# START OF Data extract
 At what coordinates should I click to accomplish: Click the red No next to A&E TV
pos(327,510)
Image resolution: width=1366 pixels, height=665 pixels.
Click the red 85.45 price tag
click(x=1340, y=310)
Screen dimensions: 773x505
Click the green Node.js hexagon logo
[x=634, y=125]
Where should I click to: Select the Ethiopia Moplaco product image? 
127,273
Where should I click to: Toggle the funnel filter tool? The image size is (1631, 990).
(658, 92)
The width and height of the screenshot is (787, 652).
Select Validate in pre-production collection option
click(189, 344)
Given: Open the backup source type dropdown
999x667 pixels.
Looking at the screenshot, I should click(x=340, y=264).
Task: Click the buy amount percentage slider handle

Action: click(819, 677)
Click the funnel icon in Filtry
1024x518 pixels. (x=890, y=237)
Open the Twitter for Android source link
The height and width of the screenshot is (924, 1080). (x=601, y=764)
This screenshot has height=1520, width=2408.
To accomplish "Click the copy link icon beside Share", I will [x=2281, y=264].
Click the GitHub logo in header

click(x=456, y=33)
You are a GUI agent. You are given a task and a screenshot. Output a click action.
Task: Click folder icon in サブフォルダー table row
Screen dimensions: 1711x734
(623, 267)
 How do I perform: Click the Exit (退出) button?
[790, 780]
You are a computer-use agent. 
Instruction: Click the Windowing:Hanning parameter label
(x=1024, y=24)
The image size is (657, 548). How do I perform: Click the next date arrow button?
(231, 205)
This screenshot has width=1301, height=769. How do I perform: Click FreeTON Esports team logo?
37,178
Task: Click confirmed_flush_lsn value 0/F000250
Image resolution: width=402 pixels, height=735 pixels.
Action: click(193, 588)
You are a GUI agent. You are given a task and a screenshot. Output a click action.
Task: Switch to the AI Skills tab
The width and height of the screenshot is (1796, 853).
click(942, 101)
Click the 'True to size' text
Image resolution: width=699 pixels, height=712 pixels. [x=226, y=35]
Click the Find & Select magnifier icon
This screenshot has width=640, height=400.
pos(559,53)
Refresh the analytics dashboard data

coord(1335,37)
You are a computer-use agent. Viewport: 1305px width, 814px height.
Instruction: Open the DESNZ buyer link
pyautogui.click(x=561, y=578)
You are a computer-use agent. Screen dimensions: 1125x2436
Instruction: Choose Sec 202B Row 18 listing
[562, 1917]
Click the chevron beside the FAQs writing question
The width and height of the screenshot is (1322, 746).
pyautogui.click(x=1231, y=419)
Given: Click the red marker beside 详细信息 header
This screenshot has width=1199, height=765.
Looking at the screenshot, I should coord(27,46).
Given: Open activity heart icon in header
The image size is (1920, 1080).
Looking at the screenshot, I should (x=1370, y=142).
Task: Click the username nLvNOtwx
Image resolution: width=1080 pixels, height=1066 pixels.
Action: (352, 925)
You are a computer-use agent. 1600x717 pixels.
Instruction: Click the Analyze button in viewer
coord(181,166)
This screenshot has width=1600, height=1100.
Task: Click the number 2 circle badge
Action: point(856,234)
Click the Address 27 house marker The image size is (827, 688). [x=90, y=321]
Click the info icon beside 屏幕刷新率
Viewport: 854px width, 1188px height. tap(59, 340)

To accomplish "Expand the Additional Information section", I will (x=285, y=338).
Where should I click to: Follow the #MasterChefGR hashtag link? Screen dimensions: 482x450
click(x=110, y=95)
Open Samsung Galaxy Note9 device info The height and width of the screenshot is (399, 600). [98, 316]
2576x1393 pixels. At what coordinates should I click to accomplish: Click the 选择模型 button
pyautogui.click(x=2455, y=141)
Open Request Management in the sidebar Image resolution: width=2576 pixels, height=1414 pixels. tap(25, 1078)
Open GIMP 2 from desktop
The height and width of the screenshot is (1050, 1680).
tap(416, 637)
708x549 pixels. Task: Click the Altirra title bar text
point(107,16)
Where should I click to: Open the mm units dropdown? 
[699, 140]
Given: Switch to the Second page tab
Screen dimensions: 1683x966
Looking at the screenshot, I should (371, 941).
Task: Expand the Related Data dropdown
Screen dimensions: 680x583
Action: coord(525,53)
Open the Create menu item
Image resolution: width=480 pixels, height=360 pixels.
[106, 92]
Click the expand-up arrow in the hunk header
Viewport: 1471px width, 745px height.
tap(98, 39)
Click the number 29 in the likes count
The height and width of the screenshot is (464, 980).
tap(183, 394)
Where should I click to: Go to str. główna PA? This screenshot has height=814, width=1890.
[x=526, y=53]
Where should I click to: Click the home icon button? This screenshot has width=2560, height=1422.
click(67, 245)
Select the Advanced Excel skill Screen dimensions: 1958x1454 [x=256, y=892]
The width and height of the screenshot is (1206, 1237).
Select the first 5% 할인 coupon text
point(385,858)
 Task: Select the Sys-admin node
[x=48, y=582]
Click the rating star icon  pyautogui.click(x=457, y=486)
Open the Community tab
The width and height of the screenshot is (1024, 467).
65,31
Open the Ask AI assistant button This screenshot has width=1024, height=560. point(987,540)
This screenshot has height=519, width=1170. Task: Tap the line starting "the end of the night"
# END OF Data extract
** Exercise directions **
Put everything in the records above from the line containing "will (x=285, y=338)." down to the line containing "tap(416, 637)", both ends included, into a numbered list, leaving out blank lines.

** Worked answer **
1. To accomplish "Expand the Additional Information section", I will (x=285, y=338).
2. Where should I click to: Follow the #MasterChefGR hashtag link? Screen dimensions: 482x450
3. click(x=110, y=95)
4. Open Samsung Galaxy Note9 device info The height and width of the screenshot is (399, 600). [98, 316]
5. 2576x1393 pixels. At what coordinates should I click to accomplish: Click the 选择模型 button
6. pyautogui.click(x=2455, y=141)
7. Open Request Management in the sidebar Image resolution: width=2576 pixels, height=1414 pixels. tap(25, 1078)
8. Open GIMP 2 from desktop
9. The height and width of the screenshot is (1050, 1680).
10. tap(416, 637)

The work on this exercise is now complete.